14 positive Definitely recommend!
43 negative not enjoyed
3 positive It's really good
head(test)
sentiment text
5 positive Enjoyed!
20 positive Very good
21 positive it's ok
38 negative Not good!
51 negative poor show
52 negative a bit strange
Preparing document matrix
Next, we'll create matrix data from the text of a train and test data with a crete_matrix function of the RTextTool package. The RTextTool is a package for text classification. A create_matrix() creates a document-term matrix.
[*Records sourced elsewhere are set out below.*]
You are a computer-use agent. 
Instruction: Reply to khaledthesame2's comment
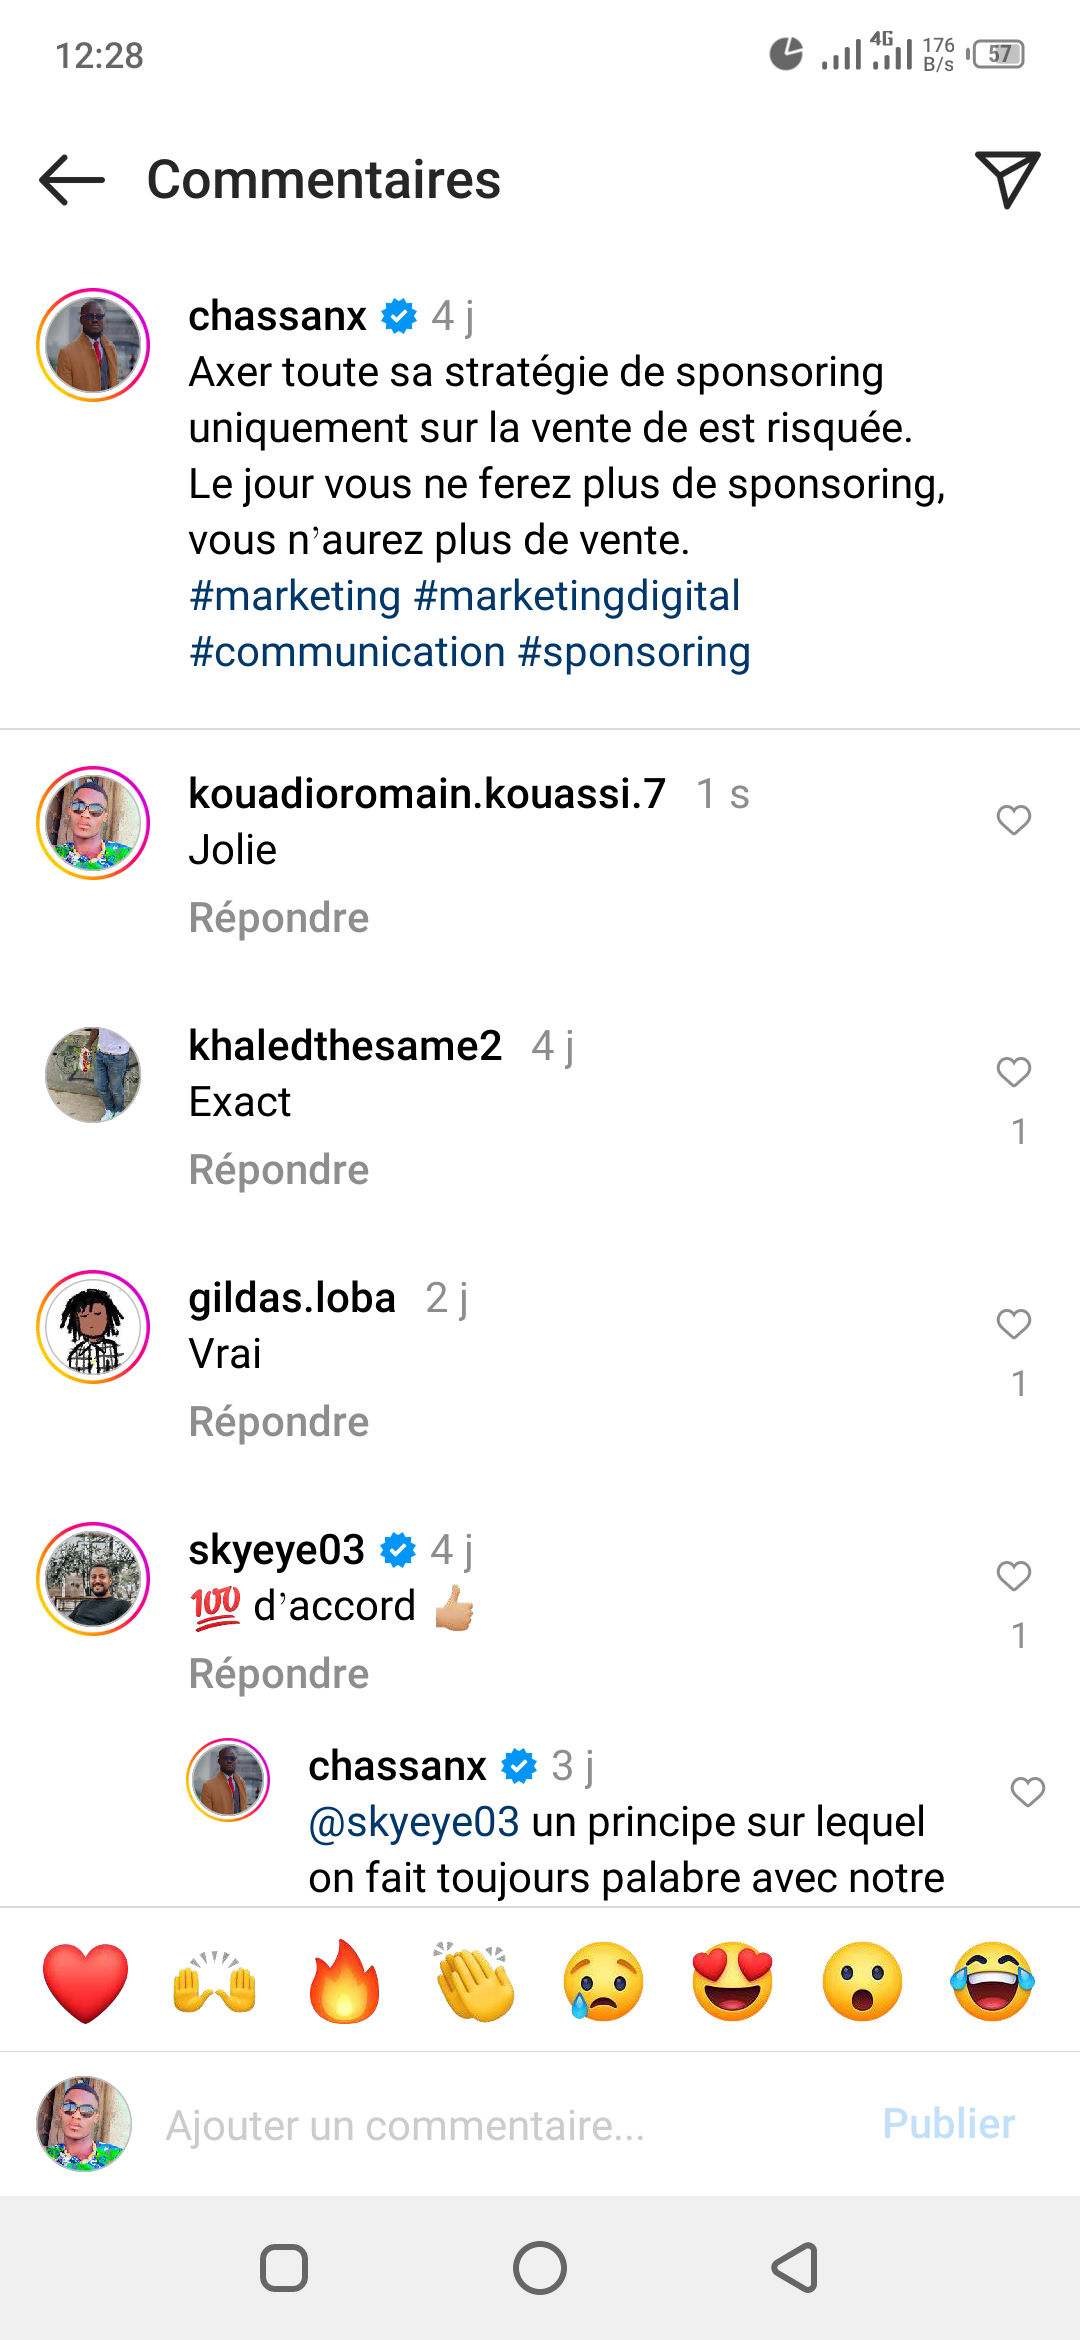(279, 1170)
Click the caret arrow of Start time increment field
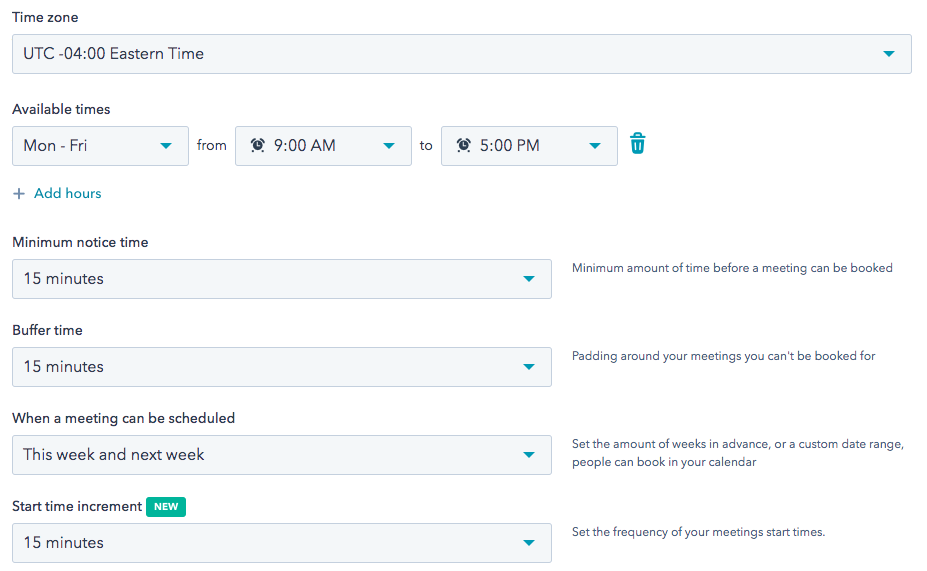Screen dimensions: 927x571 [529, 543]
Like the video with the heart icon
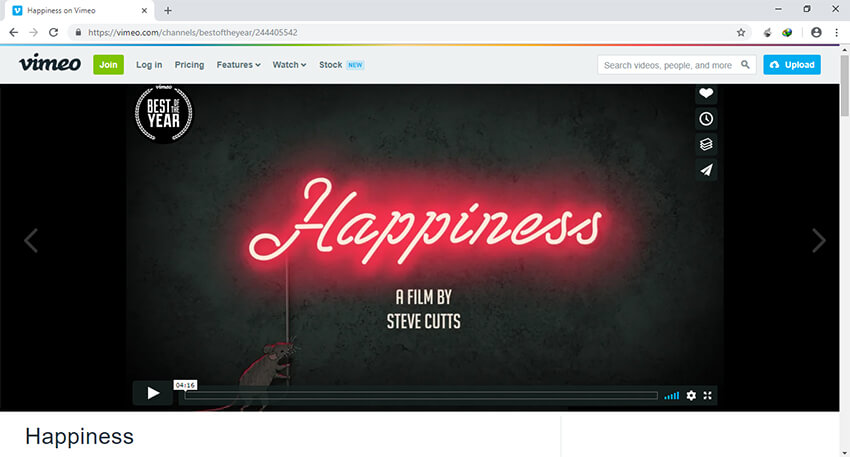This screenshot has height=457, width=850. (706, 93)
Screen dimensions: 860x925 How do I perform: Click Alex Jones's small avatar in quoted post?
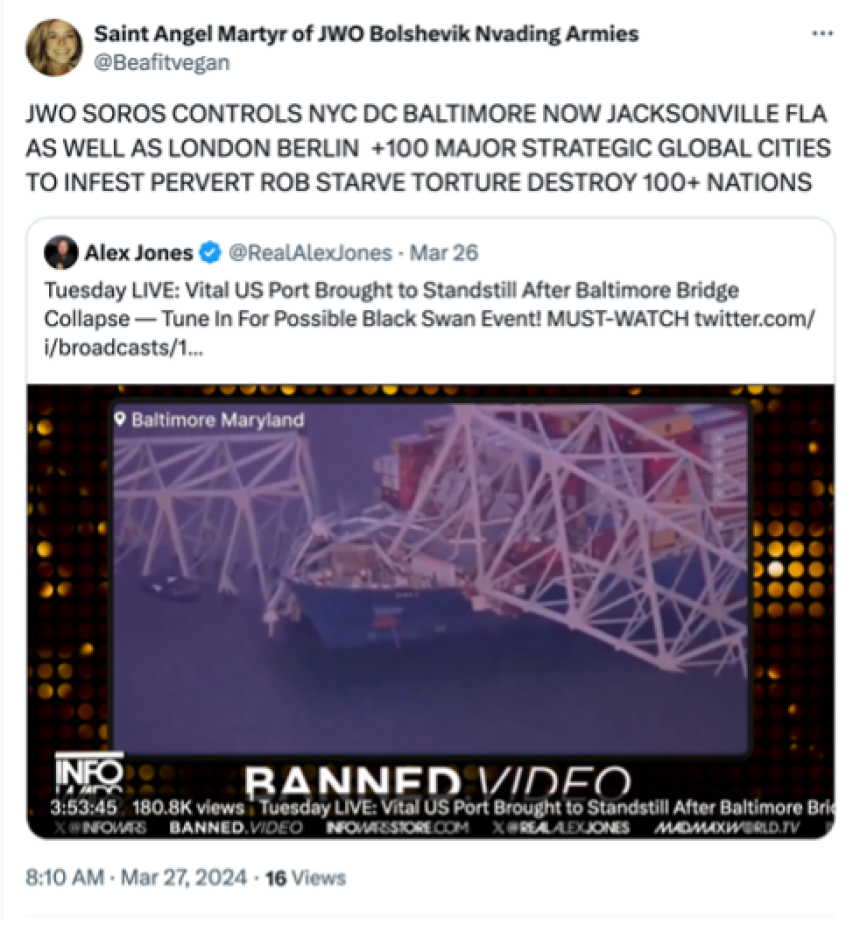61,252
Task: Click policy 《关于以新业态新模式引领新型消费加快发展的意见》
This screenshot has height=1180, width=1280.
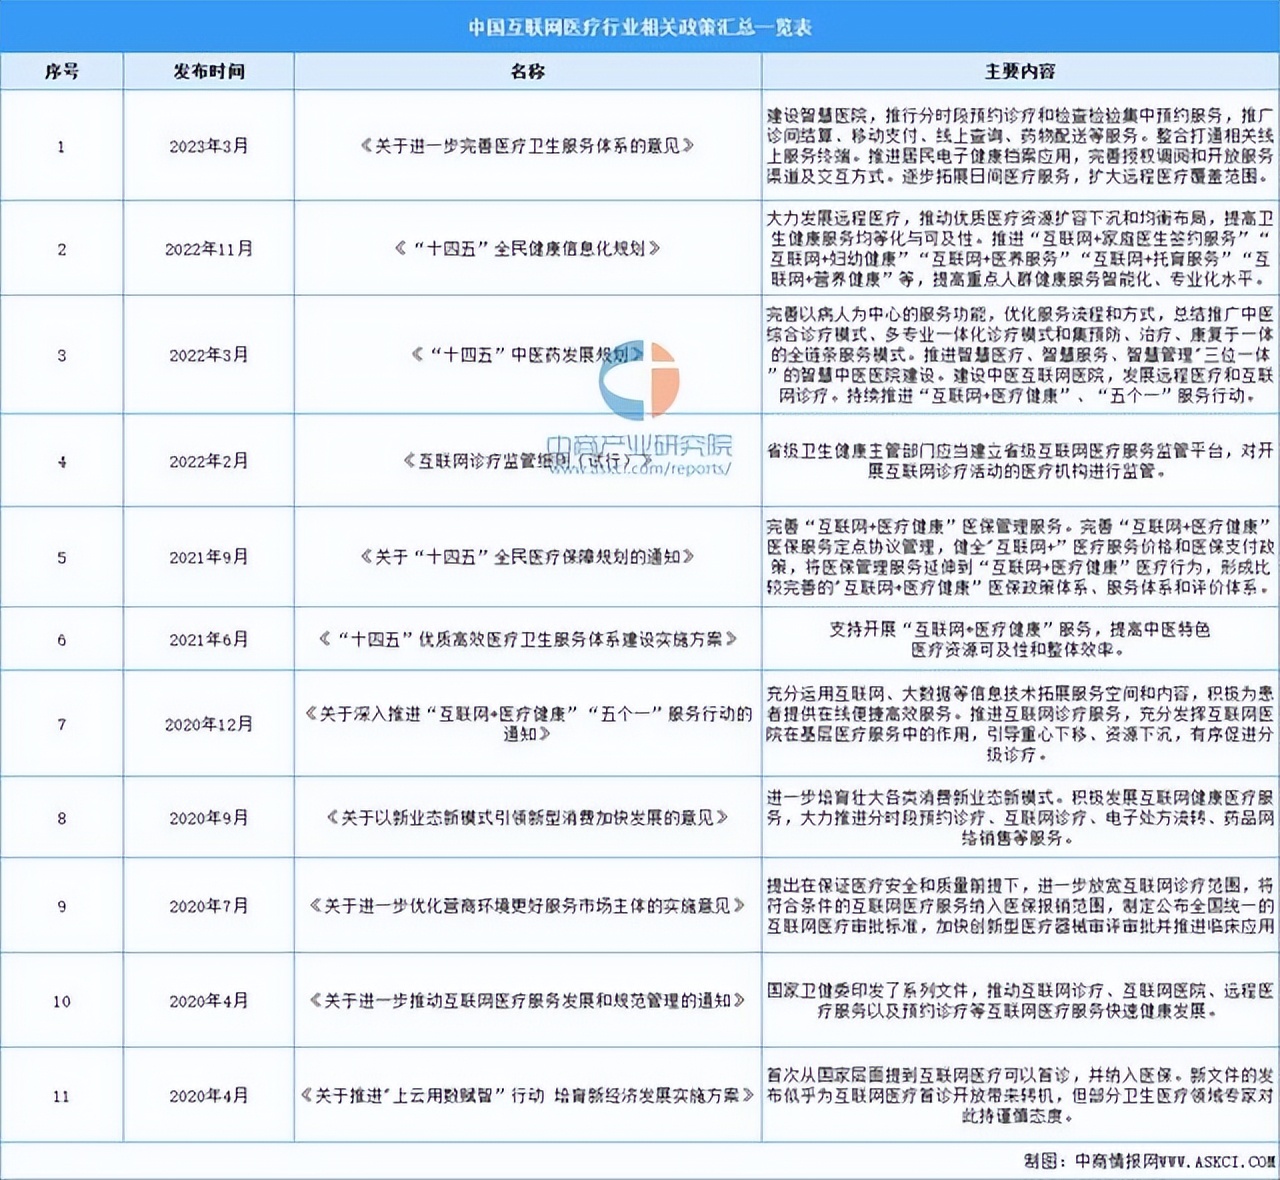Action: tap(527, 818)
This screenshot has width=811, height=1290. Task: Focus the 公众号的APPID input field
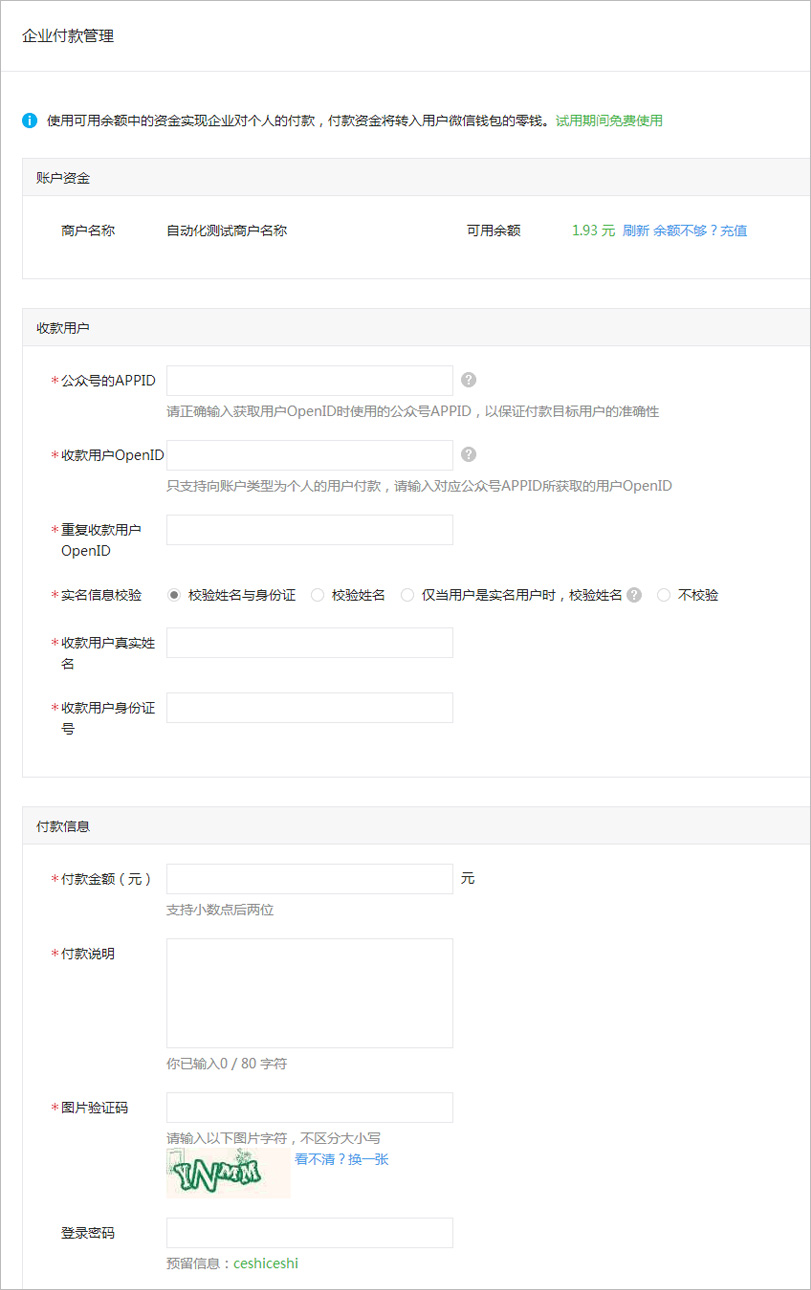309,381
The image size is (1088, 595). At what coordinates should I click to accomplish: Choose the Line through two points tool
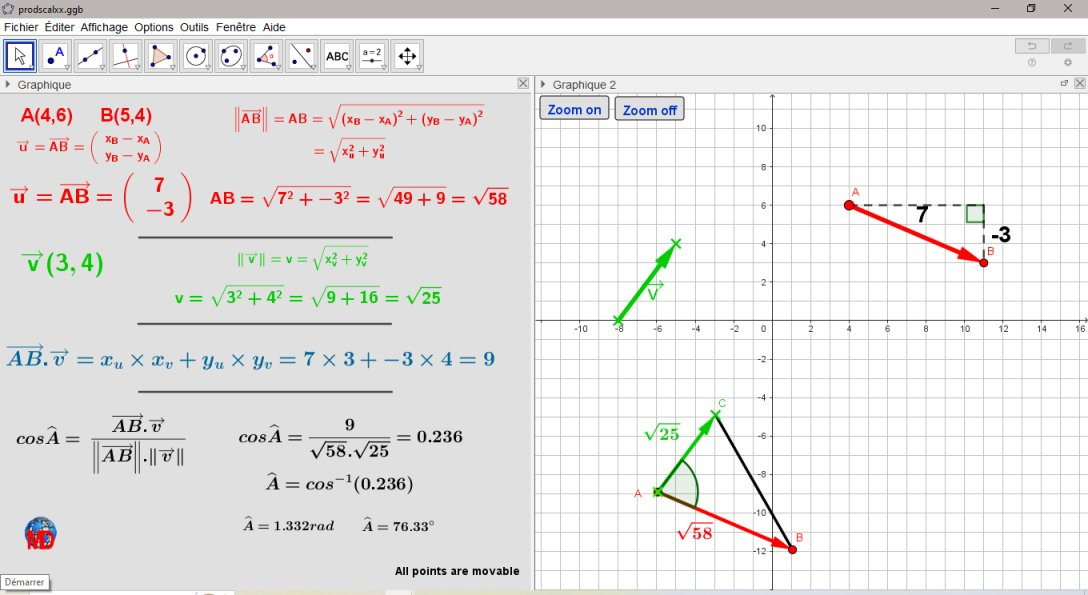click(91, 56)

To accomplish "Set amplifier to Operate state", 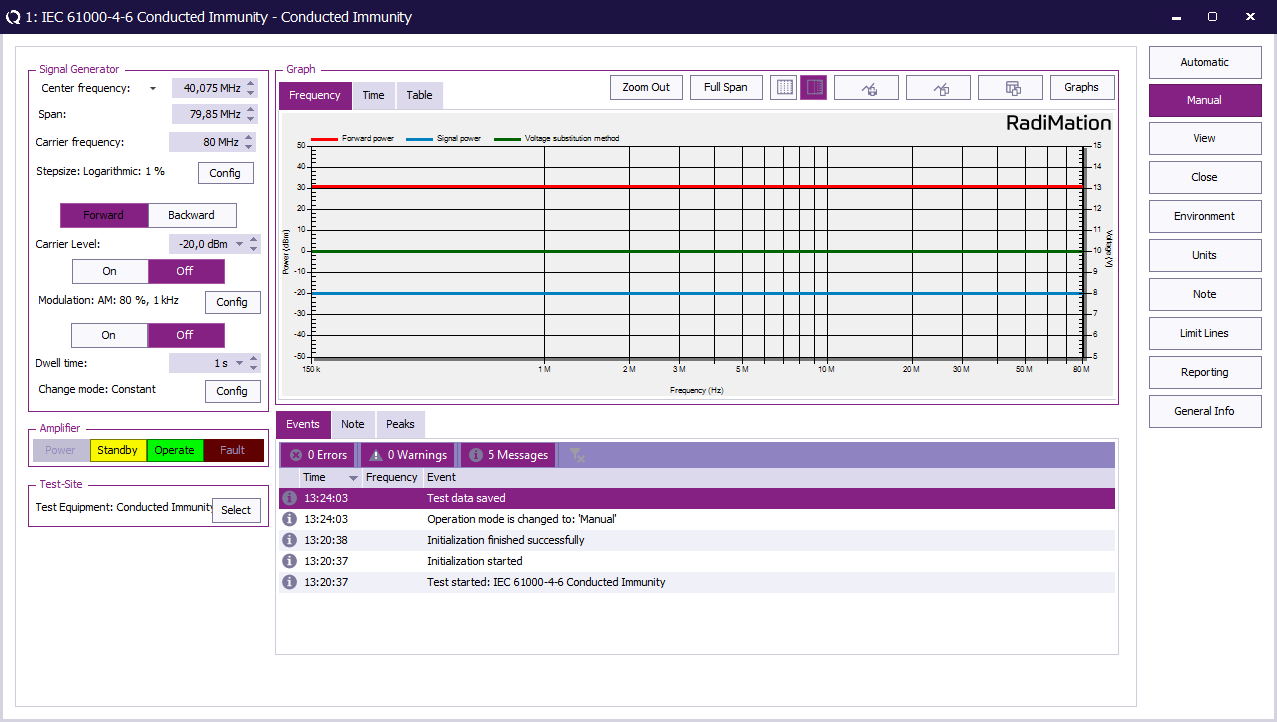I will pos(174,450).

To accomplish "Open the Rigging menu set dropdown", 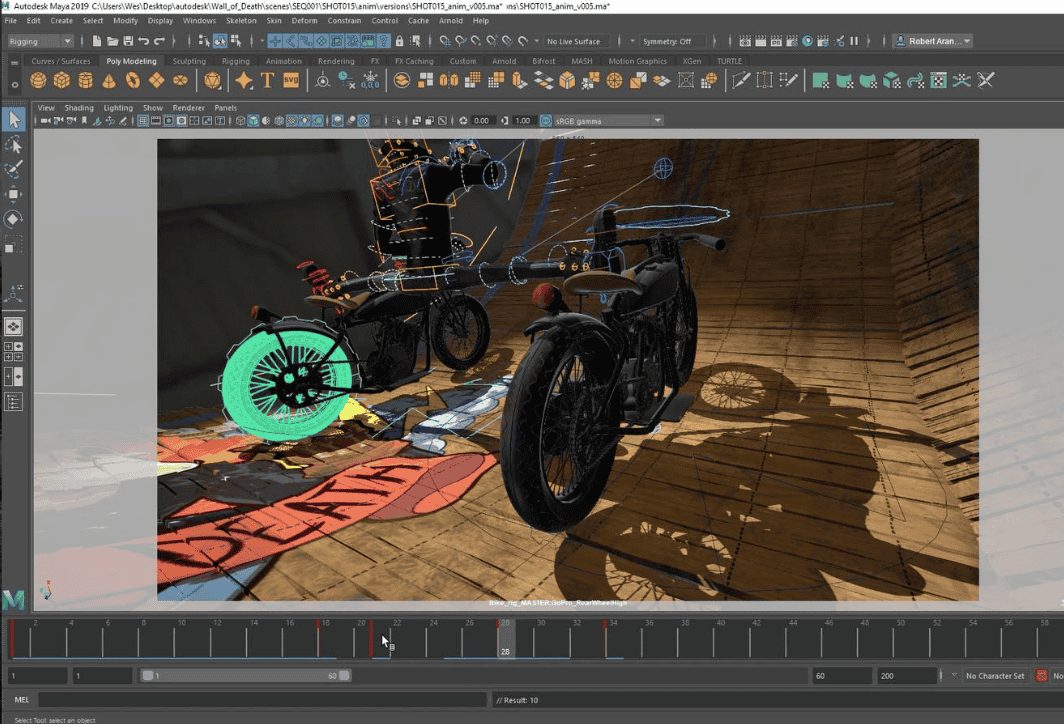I will [40, 41].
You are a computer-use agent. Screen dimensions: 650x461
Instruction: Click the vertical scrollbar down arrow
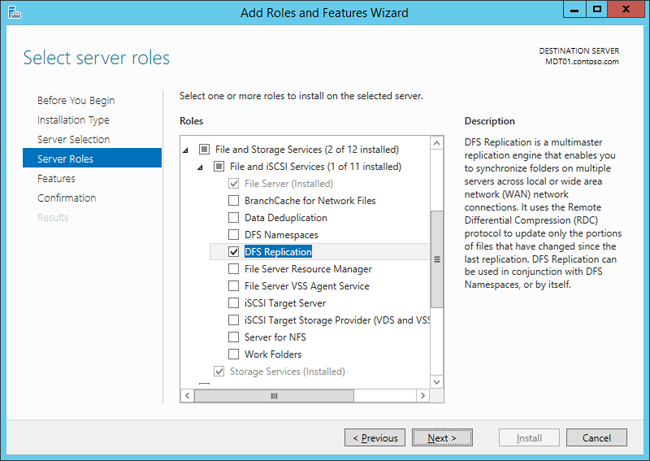(437, 381)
mTrain = create_matrix(train[,2], language="english",
removeStopwords=FALSE, removeNumbers=TRUE,
stemWords=FALSE)
matTrain = as.matrix(mTrain)
mTest = create_matrix(test[,2], language="english",
removeStopwords=FALSE, removeNumbers=TRUE,
stemWords=FALSE)
matTest = as.matrix(mTest)
print(matTest)
Terms
Docs bit enjoyed good not poor show strange very
Enjoyed! 0 1 0 0 0 0 0 0
Very good 0 0 1 0 0 0 0 1
it's ok 0 0 0 0 0 0 0 0
Not good! 0 0 1 1 0 0 0 0
poor show 0 0 0 0 1 1 0 0
a bit strange 1 0 0 0 0 0 1 0
Defining the model
We'll create the classifier model with NaiveBayes algorithm. To fit the model we need matrix document data and target labels.
labelTrain = as.factor(train[,1])
labelTest = as.factor(test[,1])
model = naiveBayes(matTrain, labelTrain)
We evaluate the fitted model.
pred = predict(model, matTrain)
confusionMatrix(labelTrain, pred)
Confusion Matrix and Statistics
Reference
Prediction positive negative
positive 27 1
negative 2 17
Accuracy : 0.9362
95% CI : (0.8246, 0.9866)
No Information Rate : 0.617
P-Value [Acc > NIR] : 6.026e-07
Kappa : 0.8664
Mcnemar's Test P-Value : 1
Sensitivity : 0.9310
Specificity : 0.9444
Pos Pred Value : 0.9643
Neg Pred Value : 0.8947
Prevalence : 0.6170
Detection Rate : 0.5745
Detection Prevalence : 0.5957
Balanced Accuracy : 0.9377
'Positive' Class : positive
Prediction and accuracy check
Finally, we'll predict our test data with the fitted model and check the accuracy.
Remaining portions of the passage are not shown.